_Assigned task_
Quote exactly the lines from the start of the entries to the one with "Given: Open the", both ends included.

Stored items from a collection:
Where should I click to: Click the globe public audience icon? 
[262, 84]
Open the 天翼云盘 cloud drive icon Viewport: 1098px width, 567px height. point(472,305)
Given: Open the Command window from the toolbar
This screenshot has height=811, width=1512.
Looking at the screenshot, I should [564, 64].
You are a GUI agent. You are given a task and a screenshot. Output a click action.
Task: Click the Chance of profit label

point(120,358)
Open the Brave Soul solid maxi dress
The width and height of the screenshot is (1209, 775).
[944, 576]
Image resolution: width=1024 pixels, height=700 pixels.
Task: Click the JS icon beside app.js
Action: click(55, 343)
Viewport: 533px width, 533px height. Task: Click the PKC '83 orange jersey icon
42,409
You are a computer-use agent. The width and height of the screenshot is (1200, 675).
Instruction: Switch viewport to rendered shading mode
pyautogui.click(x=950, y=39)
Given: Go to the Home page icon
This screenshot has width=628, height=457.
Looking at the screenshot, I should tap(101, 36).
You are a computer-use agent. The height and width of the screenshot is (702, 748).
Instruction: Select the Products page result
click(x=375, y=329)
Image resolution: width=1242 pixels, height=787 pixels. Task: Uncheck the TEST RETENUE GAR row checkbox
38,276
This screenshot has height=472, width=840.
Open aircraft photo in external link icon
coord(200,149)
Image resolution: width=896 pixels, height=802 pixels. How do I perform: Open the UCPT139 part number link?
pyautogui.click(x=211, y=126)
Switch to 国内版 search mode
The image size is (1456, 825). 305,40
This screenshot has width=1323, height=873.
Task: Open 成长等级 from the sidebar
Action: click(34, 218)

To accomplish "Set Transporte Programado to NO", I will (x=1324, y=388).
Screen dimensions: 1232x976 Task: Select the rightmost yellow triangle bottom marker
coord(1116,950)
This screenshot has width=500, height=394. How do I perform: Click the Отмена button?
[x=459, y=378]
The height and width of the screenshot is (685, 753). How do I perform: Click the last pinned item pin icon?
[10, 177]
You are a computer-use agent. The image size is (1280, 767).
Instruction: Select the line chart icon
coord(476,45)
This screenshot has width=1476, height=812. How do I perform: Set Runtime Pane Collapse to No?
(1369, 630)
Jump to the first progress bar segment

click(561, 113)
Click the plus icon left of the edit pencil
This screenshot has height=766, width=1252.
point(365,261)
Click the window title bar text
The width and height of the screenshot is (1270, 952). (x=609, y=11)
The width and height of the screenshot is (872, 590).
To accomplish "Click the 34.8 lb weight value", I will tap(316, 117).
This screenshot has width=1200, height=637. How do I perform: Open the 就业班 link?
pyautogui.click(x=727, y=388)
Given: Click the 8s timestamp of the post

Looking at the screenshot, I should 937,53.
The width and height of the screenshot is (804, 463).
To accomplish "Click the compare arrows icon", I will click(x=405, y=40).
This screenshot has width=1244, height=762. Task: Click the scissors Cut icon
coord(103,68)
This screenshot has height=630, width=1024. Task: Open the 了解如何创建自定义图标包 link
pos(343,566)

_Reply_
Where should I click to: Click the globe public audience icon? 
[262, 84]
Open the 天翼云盘 cloud drive icon Viewport: 1098px width, 567px height. point(472,305)
Given: Open the Command window from the toolbar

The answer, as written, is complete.